Deploying Server Clusters in a SAN Environment

Applies To: Windows Server 2003, Windows Server 2003 R2, Windows Server 2003 with SP1, Windows Server 2003 with SP2

This section covers best practices for MSCS in a SAN environment. Clusters are supported by Microsoft in a SAN environment; however, there are some specific requirements and restrictions placed on the configurations.

Note

In a SAN environment, the storage fabric provides access to data for a wide range of applications. If the storage fabric stability is compromised, the availability of the entire data center could be at risk, no amount of clustering can protect against an unstable or unavailable storage fabric.

Qualified Configurations

As with all existing cluster configurations, only complete cluster solutions that appear on the Microsoft Hardware Compatibility List (HCL) will be supported by Microsoft. Clusters cannot be arbitrarily built up from device-level components (even those components such as RAID controllers, multi-cluster devices etc. that are qualified as cluster components) and put together into a supported configuration.

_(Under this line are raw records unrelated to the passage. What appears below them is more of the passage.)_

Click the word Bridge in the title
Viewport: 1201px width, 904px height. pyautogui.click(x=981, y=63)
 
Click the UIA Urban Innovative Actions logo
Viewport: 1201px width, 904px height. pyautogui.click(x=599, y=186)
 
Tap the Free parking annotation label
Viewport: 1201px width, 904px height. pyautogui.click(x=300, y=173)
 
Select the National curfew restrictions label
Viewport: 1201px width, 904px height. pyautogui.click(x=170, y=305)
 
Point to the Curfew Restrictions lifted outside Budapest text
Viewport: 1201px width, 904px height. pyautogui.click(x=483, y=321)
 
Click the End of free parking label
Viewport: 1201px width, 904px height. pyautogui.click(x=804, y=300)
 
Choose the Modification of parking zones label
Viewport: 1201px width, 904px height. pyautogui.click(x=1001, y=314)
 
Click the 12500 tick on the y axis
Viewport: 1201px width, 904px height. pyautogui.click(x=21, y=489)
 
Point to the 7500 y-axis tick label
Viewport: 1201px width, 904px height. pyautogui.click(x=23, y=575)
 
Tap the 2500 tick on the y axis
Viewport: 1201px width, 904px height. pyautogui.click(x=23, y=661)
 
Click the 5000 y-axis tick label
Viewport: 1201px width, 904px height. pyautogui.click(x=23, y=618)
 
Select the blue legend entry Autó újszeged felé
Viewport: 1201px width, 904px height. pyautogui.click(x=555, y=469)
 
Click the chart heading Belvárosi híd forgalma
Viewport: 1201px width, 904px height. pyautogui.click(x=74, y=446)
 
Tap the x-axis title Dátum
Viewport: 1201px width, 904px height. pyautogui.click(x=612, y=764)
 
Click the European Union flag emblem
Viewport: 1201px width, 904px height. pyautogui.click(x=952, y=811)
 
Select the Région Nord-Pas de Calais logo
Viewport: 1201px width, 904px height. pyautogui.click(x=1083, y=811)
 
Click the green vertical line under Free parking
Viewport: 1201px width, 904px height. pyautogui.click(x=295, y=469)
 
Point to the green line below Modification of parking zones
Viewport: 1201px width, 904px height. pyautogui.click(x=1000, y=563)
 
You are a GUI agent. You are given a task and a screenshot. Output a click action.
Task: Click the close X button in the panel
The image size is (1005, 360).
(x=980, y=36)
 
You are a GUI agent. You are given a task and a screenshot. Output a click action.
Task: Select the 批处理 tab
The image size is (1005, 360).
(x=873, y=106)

A single cluster can be qualified and placed on the HCL using fibre channel storage interconnects and switch technology and there are many examples of complete configurations on the HCL today. This, however, does not really constitute a storage area network (SAN) configuration.

Microsoft fully supports multiple clusters and/or servers deployed on a single fibre channel switched fabric and sharing the same storage controllers as long as the configuration adheres to the following rules:

  • The storage controller must be on the Cluster/Multi-Cluster Device HCL list if it is shared between clusters.

  • The complete configuration for any individual cluster must be on the Cluster HCL list.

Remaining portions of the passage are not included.